Serverless Data Analytics On AWS (CloudTrail + S3 Data Lake + Athena + QuickSight)
‘Cloud Computing’ is on the rise and it is not a ‘new talk of the town’. And Serverless Architecture is one big hype! Without the hassle of managing and maintaining underlying physical architectures, it provides secure, durable and reliable source for storage of data and its security.
AWS, GCP, Azure has their fan-following and faith. According to a report in 2022 by Statistia, AWS stands as the leader with 33% and Azure with 21% and GCP with 8%.
When we talk of Server-less, AWS has a lot to offer from storage services to query services and visualisation options from data analytics perspective.
Analysing CloudTrail logs using Athena and Quicksight
In this, I have written on my practical on how Cloudtrail logs can be used to run SQL queries directly on the data in S3 without having to copy or move the data from its location. And finally, we are going to make use of Amazon QuickSight to create a really simple, introductory viz. for our API logs around the console.
- Creating CloudTrail
Using my Admin credentials for AWS Console, I created a Cloudtrail for data, management and insight events. It was storing data in a new, default created S3 bucket. By default, CloudTrail Lake is a multi-region service and enables you to log each and every API action on the console.
Do try exploring the Cloudtrail S3 bucket created, you can see folders organised for logs from data, insights and management. Also as a sub division, you can also see region data. This is a quite managed service for log-keeping across different accounts in an AWS organization.
2. Creating an IAM user
Next, you have to create a secondary (IAM) user. This step is kind of what you want to choose. You can have your user created with any access to log their actions. Remember, in AWS every action or every click is an API call. My user name was ‘raf’ and was created with a custom password and granted him full EC2 and S3 access.

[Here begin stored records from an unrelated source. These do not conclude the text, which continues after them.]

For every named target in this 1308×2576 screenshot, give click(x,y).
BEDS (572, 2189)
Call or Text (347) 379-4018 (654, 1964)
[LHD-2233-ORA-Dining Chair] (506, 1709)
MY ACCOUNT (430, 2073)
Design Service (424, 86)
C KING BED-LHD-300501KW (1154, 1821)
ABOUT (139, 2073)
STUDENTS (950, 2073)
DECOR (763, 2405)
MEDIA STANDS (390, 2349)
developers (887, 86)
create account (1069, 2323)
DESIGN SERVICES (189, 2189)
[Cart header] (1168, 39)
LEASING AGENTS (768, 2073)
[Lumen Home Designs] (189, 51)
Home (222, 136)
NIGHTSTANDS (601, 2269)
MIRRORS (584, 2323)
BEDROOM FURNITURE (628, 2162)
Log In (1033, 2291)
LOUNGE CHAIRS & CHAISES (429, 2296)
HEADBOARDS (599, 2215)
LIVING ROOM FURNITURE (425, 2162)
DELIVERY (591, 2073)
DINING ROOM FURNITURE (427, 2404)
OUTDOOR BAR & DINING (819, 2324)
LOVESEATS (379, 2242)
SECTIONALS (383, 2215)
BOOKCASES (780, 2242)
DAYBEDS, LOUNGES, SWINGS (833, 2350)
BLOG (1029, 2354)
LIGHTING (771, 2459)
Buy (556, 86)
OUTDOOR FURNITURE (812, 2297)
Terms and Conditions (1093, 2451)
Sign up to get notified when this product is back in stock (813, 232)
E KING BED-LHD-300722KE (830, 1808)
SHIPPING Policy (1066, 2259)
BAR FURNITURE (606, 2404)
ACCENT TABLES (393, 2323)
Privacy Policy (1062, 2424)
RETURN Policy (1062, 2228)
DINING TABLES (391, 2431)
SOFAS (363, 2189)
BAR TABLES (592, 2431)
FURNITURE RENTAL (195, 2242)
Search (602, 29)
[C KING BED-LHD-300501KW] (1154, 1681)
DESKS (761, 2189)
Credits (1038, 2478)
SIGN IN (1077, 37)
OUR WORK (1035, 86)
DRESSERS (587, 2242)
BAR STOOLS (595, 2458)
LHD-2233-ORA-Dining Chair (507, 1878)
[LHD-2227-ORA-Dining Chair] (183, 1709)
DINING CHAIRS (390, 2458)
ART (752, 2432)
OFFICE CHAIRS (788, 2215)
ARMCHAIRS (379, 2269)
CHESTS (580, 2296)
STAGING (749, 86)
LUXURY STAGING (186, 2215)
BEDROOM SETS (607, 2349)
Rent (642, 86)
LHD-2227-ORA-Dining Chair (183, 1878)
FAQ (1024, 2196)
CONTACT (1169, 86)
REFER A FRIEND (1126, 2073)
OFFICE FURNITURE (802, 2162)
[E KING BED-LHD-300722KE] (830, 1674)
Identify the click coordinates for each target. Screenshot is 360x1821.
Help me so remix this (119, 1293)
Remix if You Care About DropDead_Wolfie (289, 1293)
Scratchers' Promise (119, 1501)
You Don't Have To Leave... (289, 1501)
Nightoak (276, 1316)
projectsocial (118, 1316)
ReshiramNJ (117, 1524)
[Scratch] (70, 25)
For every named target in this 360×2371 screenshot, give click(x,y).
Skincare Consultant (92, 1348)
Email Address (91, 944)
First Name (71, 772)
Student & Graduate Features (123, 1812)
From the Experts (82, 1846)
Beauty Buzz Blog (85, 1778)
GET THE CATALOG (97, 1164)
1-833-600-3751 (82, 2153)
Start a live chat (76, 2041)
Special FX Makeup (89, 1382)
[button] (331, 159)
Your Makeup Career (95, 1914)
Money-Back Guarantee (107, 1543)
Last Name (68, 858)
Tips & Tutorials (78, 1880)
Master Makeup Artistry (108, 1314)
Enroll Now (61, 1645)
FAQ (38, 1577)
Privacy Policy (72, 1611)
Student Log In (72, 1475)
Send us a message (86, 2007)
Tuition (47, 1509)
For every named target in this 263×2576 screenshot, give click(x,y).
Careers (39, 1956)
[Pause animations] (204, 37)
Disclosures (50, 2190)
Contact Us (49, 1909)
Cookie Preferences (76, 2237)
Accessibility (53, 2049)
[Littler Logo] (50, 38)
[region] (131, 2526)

3. Putting ‘raf’ to action
Log in as your IAM user and perform some actions. Remember, you have FULL ACCESS TO EC2 AND S3, *smirks*!
To have some good logs, I created a temporary EC2 instance and had a user data for a static webpage. After sometime, I deleted the instance and logged off the user, to put back my ‘Admin’ cap into action.
4. Creating Athena query service
Access the Event history for the Cloudtrail you created and you can see the logs there. Create an Athena table by referring to the same S3 table that was created your Cloudtrail logs. When using Athena for the first time, you need to configure a few settings for setting up a S3 table where your query results are stored, by default one is created and that can be selected.
A simple Query sample:
SELECT *
FROM
<athena table name>
WHERE
awsregion = ‘us-east-1’ AND
useragent LIKE ‘%console%’;
Note: You can see Athena table and Athena query results table using S3 service.
5. Lets log using Quicksight
You will have to set up an Athena subscription if you are a new user, and also authorise to access your S3 Athena buckets. Select your bucket and you can filter your initial viz. based on any field from the S3 Athena bucket, like ‘eventname’ , ‘awsregion’ and many.
You can also have custom sql like the one above, and have your viz. created accordingly. Also, several other visual types can also be explored like pie chart and line charts and many others.
Conclusion
The above was quite a basic and exploratory of what AWS has to offer to its users from Data Analytics perspective. Also, please stay alarmed while working on AWS services as not all are included in the free-tier.